WBD Credit Downgrade: Warner Bros Discovery Split
- Discovery (WBD) has been downgraded further into junk status by S&P Global Ratings.
- S&P Global Ratings lowered WBD's unsecured bond rating to BB from BB+, the second-highest junk rating.
- WBD revealed it holds approximately $35.5 billion in outstanding bonds in a presentation to investors.
Warner Bros. Finding’s bond rating has plunged to junk status following it’s decision to split into two separate companies, Global Networks and Studios & Streaming. S&P Global downgraded the media giant, citing concerns about the impact of the split and the decline in linear TV viewership, directly affecting its Global networks business. The company is also taking out a $17.5 billion bridge loan. With a negative credit watch in place, the future outlook is uncertain, especially with approximately $35.5 billion in outstanding bonds. News Directory 3 keeps a close eye on these market shifts. Will the strategic moves help Warner Bros. Discovery navigate the changing media surroundings? Discover what’s next.
Warner Bros. Discovery Faces Junk Status Amid Debt, Business Split
Updated June 10, 2025
Warner Bros. Discovery (WBD) has been downgraded further into junk status by S&P Global Ratings. This action follows WBD’s announcement that it will divide its operations into two distinct entities: Global Networks and Studios & Streaming. The company is also securing a $17.5 billion bridge loan to finance a tender offer for its unsecured bonds.
S&P Global Ratings lowered WBD’s unsecured bond rating to BB from BB+, the second-highest junk rating. The agency also revised the recovery rating, anticipating only a “modest recovery” for lenders if WBD defaults on payments. The addition of secured debt is expected to negatively impact the recovery prospects for unsecured debt holders.
WBD revealed it holds approximately $35.5 billion in outstanding bonds in a presentation to investors. S&P also placed WBD on a negative credit watch, indicating a potential further downgrade of the company’s ratings. The agency cited concerns that the business separation will weaken WBD’s credit quality and create uncertainty regarding its capital structure and leverage.
The Global Networks business, which includes CNN and TNT Sports, faces “significant secular pressure” due to declining linear TV viewership, subscriber losses, and reduced advertising revenue as audiences shift to streaming platforms. S&P anticipates further rating reductions upon completion of the separation, reflecting a less favorable outlook for the standalone Global Networks business and its ample debt burden.

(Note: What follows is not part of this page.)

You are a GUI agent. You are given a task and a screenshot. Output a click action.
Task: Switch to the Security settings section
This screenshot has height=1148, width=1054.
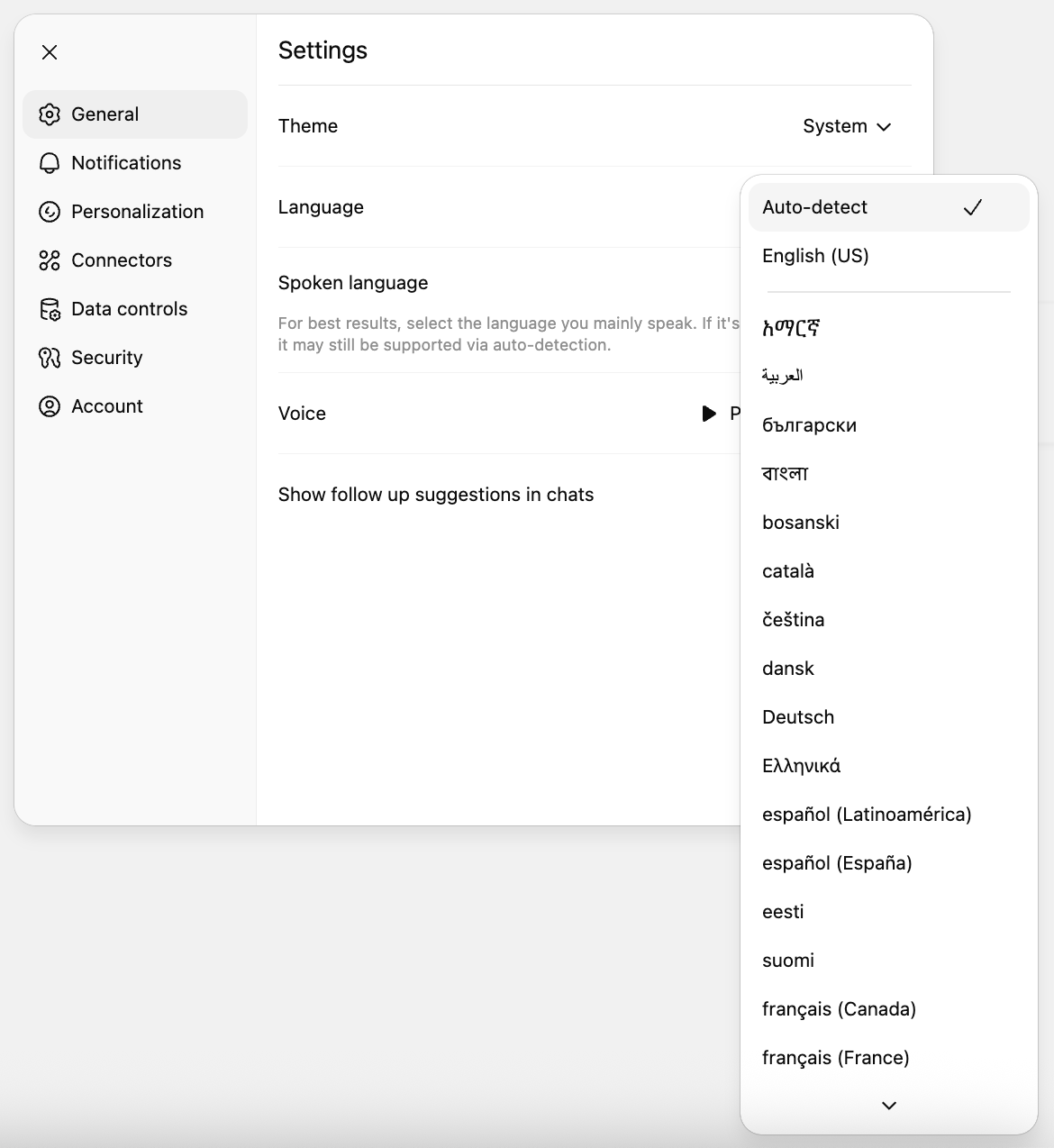(x=106, y=357)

This downgrade follows a previous action by S&P in May, when WBD’s rating was lowered from BBB- to BB+.At that time, S&P projected adjusted EBITDA of around $9 billion for the next three years and a leverage ratio exceeding 3.5 times until 2027. The agency also anticipated a 20% decline in global Networks EBITDA to $6.5 billion due to revenue declines and increased content costs.
Post-split, the Studios & Streaming division will encompass Warner Bros. Television Group,Warner Bros. Motion Picture Group, DC Studios, HBO, HBO Max, Warner Bros. Games, and related ventures. Executives project the streaming business to generate at least $1.3 billion in profit by the end of 2025, reaching 150 million subscribers by the end of 2026. The studios business is targeting $3 billion in annual profit, though a specific timeline remains unclear.
Global Networks will include CNN, TNT Sports in the U.S., Discovery, top free-to-air channels across Europe, Discovery+ and Bleacher Report (B/R). It will retain a 20% stake in the studios and streaming business to help the company deleverage and is expected to take the majority of WBD’s roughly $37 billion in gross debt.

Since the 2022 merger, Warner Bros.discovery shares have decreased by over 50%.
What’s next
The separation of Warner Bros. Discovery is expected to be completed by mid-2026. The company’s performance will be closely monitored by investors and analysts as it navigates the challenges of a changing media landscape and aims to reduce its debt burden.